Review: Rowan Atkinson returns as the bumbling agent armed with everything but jokes

Trailer for the sequel to the spy spoof movie, Johnny English.

Film Title: Johnny English Strikes Again

Director: David Kerr

Starring: Rowan Atkinson, Ben Miller, Olga Kurylenko, Jake Lacy, Emma Thompson

Genre: Comedy

Running Time: 89 min

Thu, Oct 4, 2018, 06:00

   

The words “unexpectedly brilliant” will not feature in this review.

As long ago as 2003, Johnny English, an entirely superfluous spy spoof, was already underwhelming and outmoded when it transitioned from likable TV advertising campaign to the big screen.

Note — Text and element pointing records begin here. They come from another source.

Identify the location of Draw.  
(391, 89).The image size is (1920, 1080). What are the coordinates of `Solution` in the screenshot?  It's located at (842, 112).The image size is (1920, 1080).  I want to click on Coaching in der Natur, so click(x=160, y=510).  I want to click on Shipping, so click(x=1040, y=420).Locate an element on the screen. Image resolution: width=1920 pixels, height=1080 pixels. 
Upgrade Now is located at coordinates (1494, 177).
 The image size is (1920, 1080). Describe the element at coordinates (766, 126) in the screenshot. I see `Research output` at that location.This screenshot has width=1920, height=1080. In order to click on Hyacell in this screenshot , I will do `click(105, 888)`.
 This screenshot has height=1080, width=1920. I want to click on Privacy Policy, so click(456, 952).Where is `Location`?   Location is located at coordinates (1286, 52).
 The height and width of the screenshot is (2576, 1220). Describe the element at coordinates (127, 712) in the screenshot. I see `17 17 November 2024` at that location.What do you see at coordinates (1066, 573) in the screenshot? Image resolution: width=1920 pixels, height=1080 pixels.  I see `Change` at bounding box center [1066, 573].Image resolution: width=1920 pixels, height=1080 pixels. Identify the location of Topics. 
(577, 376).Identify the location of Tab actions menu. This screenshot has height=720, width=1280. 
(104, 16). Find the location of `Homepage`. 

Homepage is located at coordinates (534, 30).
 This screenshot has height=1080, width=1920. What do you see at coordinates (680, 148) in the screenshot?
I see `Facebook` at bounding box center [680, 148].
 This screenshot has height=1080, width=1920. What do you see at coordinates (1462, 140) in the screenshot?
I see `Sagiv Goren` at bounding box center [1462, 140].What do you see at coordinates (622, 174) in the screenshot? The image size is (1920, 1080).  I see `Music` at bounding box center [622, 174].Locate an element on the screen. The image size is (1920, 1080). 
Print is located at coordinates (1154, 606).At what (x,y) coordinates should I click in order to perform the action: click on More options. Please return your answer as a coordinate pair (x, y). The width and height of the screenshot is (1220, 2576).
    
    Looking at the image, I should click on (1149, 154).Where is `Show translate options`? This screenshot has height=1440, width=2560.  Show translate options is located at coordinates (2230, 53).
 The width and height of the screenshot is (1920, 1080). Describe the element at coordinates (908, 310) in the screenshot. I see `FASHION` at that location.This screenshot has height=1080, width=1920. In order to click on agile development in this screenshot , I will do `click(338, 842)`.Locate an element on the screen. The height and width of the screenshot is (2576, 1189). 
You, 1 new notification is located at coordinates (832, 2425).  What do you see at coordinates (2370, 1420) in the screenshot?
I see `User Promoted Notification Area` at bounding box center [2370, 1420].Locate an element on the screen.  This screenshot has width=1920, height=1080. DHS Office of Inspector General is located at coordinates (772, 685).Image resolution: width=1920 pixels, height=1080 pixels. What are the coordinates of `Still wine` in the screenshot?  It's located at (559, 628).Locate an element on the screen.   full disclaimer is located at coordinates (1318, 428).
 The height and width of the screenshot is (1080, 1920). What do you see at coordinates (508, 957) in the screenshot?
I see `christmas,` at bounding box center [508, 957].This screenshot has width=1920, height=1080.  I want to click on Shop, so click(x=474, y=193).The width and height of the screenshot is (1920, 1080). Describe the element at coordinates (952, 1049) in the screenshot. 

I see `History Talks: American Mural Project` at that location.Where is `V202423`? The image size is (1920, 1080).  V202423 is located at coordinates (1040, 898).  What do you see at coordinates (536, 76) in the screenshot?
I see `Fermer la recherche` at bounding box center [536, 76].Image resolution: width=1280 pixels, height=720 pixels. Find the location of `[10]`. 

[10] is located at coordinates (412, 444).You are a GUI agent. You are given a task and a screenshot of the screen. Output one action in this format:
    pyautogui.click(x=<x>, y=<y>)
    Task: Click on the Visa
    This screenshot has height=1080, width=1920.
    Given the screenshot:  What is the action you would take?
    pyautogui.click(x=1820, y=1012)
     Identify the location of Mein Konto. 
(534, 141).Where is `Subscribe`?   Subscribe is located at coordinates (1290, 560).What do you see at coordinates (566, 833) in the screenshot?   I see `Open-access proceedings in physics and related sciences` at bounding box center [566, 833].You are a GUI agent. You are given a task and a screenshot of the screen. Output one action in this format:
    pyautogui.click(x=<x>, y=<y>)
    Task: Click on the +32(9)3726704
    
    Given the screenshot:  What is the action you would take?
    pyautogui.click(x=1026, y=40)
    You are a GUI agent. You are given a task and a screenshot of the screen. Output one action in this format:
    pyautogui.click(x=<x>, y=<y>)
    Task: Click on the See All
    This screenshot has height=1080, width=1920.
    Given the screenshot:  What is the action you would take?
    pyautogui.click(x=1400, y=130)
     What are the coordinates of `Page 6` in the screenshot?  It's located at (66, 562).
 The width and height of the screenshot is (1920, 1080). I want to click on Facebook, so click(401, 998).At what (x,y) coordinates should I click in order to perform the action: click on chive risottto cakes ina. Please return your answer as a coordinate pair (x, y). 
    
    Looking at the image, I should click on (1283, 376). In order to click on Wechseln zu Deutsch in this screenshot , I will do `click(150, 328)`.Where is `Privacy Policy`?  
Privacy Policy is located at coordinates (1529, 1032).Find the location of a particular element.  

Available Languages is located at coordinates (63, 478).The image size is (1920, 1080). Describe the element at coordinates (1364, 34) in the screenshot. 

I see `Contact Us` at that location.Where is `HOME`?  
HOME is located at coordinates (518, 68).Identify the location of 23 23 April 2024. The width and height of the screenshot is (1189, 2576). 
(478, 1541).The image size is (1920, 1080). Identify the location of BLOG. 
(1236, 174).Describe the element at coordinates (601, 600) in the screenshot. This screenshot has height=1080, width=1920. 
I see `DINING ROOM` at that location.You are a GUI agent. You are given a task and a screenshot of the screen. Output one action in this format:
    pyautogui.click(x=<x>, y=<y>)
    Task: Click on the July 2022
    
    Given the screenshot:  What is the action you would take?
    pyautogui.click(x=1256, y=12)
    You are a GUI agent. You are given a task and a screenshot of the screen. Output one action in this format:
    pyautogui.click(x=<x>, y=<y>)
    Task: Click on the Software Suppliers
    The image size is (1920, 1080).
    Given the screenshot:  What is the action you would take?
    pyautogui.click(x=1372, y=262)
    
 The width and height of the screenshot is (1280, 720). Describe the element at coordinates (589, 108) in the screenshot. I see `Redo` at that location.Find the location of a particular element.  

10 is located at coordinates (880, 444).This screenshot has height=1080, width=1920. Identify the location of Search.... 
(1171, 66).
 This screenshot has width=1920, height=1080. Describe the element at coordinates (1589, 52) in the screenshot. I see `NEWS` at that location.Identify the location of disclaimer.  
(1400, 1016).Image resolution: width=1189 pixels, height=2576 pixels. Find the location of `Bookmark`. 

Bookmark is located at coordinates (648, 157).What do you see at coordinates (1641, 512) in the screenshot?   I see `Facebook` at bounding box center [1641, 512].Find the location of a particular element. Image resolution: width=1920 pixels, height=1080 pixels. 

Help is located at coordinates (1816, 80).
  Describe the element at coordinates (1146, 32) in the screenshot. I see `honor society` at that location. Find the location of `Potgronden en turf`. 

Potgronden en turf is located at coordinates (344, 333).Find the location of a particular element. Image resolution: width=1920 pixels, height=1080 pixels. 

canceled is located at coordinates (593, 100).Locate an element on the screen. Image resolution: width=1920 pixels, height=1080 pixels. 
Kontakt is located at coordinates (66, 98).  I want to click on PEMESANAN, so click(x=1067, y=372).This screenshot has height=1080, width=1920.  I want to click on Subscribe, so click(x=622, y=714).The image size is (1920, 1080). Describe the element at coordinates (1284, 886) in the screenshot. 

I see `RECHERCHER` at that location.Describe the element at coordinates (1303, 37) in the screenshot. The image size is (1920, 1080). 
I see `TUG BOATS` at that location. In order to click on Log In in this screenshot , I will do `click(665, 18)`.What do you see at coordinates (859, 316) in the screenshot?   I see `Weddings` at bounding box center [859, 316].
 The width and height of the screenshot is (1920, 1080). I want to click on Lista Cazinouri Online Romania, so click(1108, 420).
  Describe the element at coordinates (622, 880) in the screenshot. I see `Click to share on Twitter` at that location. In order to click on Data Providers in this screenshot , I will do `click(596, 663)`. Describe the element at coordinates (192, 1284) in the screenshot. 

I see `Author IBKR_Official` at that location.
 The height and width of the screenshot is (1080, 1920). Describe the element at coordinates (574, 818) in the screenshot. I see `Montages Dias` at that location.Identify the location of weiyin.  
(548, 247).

The belated 2011 sequel didn’t offer much of an improvement, but it was an absolute riot placed beside this unnecessary, half-baked third film. Will we ever be set free?

Frustratingly, there are aspects of Johnny English Strikes Again that promise an almost-tolerable viewing experience. Emma Thompson, playing a half-bright British PM, looks not unlike the current holder of that office. “Do you have any idea how hard it is to be me?” she moans. “In the face of events and facts and voters?”

Sub-Clouseau routines include setting fire to a restaurant and beating a deli-counter assistant with baguettes

Sadly, Thompson and the charming talents of Jake Lacy (playing a tech-bro billionaire) and Olga Kurylenko are squandered by a script that doesn’t seem to contain a single joke.

A ludicrous plot – not even sure the word applies – sees the titular spy and his long-suffering sidekick Bough (Ben Miller) head to France to investigate a breach of cyber-security. There, he meets Russian spy Ophelia Bulletova (Kurylenko) and bumbles about for a bit. Various sub-Clouseau routines include setting fire to a fancy restaurant, beating a deli-counter assistant with sourdough baguettes, and tossing a tour bus guide off the top of a double decker.  

Rowan Atkinson contorts and gurns and works facial muscles you didn’t even know existed, but even his shenanigans can’t enliven this under-written, mirthless enterprise. One can’t help but feel that this is the Brexit Britain film that Brexit Britain deserves. Take your Aston Martin and keep on driving.